9mms are now much better with the newer ammos available but the 40 is here to stay. Ammo cost difference is nearly nil and ballistics with the 40 are quite effective with proper PD ammo.

I also keep a 23 handy mainly because it about perfect size for a carry gun, but I would still prefer a 10 or 45.

Rick


----------



## aaronious45 (Dec 15, 2011)

It's just hiding out taking a break, it's a good cal, just not popular right now..all of the gun manufactures and magazines/tv shows are focussing on other calibers...40 will be back before long


----------



## scubapro (Nov 27, 2010)

If you like the G19 or G23 - but wished it was a 45 - consider the G38. Same sized footprint, but a 45 caliber business end.


----------



## glassplus (May 6, 2009)

I have most of my hand guns in the 40 cal. carried a G -23 for for work for a lone time I had the choice of with I wanted to carred. But I liked my MP-40 the best even got a 9mm barrel for it. Just my 2 cents jj


----------



## Gravity3694 (May 10, 2011)

scubapro said:


> If you like the G19 or G23 - but wished it was a 45 - consider the G38. Same sized footprint, but a 45 caliber business end.


The capacity is somewhat bad since it has to be a single stack mag. Glock is pushing really hard to field .45GAP with LEOs and almost has to give them away along with the ammo for them.


----------



## scubapro (Nov 27, 2010)

It is actually a semi- double stacked magazine. 8+1 in the G38 (what most people get with a 1911). You can also use the 10-rd G37 mags as spares.

The cost of 45GAP ammo is now on par with 45ACP - sometimes cheaper. Availability is not a problem, especially if you buy in bulk.

The same ballistic performance as 45ACP out of a platform designed for 9/40...what's not to like? I too was resistant - until I shot one.


----------



## Gravity3694 (May 10, 2011)

scubapro said:


> The same ballistic performance as 45ACP out of a platform designed for 9/40...what's not to like? I too was resistant - until I shot one.
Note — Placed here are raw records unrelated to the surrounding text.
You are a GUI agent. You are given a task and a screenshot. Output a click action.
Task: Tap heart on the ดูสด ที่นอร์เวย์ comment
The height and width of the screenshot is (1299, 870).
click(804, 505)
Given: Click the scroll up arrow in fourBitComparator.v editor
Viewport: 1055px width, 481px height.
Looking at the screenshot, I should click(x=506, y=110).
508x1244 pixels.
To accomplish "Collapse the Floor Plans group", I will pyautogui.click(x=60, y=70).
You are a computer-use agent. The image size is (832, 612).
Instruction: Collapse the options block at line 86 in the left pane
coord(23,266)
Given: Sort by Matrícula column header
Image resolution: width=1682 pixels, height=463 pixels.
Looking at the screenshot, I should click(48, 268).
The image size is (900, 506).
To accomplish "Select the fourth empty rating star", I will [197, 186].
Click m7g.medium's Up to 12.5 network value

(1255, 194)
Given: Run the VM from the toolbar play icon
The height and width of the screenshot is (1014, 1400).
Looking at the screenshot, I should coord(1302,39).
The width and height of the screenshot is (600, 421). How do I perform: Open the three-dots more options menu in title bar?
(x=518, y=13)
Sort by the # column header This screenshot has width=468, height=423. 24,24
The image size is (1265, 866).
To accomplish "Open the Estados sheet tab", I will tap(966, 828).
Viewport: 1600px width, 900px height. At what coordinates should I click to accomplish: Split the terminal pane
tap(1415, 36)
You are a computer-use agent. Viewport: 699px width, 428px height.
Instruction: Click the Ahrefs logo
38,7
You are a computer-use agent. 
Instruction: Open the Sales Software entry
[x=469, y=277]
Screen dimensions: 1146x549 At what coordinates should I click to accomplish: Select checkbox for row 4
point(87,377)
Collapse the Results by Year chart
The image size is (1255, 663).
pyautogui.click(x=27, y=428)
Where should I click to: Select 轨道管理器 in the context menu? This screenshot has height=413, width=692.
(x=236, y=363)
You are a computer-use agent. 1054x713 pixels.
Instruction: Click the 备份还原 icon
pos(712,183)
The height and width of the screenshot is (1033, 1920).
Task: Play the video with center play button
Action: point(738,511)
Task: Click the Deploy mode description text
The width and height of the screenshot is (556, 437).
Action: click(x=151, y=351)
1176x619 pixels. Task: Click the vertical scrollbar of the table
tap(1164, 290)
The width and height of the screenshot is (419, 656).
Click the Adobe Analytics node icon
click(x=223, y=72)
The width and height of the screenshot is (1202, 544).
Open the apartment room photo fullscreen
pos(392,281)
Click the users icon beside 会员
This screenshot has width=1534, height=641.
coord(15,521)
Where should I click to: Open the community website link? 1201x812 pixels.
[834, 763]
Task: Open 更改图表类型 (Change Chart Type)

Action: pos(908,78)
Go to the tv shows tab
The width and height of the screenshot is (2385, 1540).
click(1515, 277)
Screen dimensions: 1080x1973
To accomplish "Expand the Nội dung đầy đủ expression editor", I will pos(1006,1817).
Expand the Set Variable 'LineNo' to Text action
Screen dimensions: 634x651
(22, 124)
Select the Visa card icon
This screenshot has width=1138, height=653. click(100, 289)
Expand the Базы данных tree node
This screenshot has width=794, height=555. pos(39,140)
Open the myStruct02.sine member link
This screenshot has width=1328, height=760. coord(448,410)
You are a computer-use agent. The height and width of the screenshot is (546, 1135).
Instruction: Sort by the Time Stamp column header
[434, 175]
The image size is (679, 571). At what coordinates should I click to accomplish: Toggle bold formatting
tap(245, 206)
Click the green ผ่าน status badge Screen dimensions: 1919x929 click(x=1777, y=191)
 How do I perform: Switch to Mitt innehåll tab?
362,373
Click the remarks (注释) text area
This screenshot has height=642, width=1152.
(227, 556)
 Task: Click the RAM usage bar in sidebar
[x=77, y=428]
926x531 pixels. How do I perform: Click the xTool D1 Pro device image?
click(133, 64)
That's the only thing I think it has going for it.


----------



## shootnstarz (May 4, 2011)

scubapro said:


> If you like the G19 or G23 - but wished it was a 45 - consider the G38. Same sized footprint, but a 45 caliber business end.


 
I think I would lean toward the G36 before the GAP. But I will sacrifice a little bullet weight because the G23 holds 14 rounds and I ain't that great a pistol shot.

Rick


----------



## cmhlms (Apr 21, 2012)

Love the 40. I bought a m&p 40 rescently and have larger and smaller caliburs in my collection. the 40 justs fits me.


----------



## cantonmentmike (Feb 2, 2012)

I agree with Duck Hunter. Really doesn't matter what the caliber is if you can hit what you are shooting at.


----------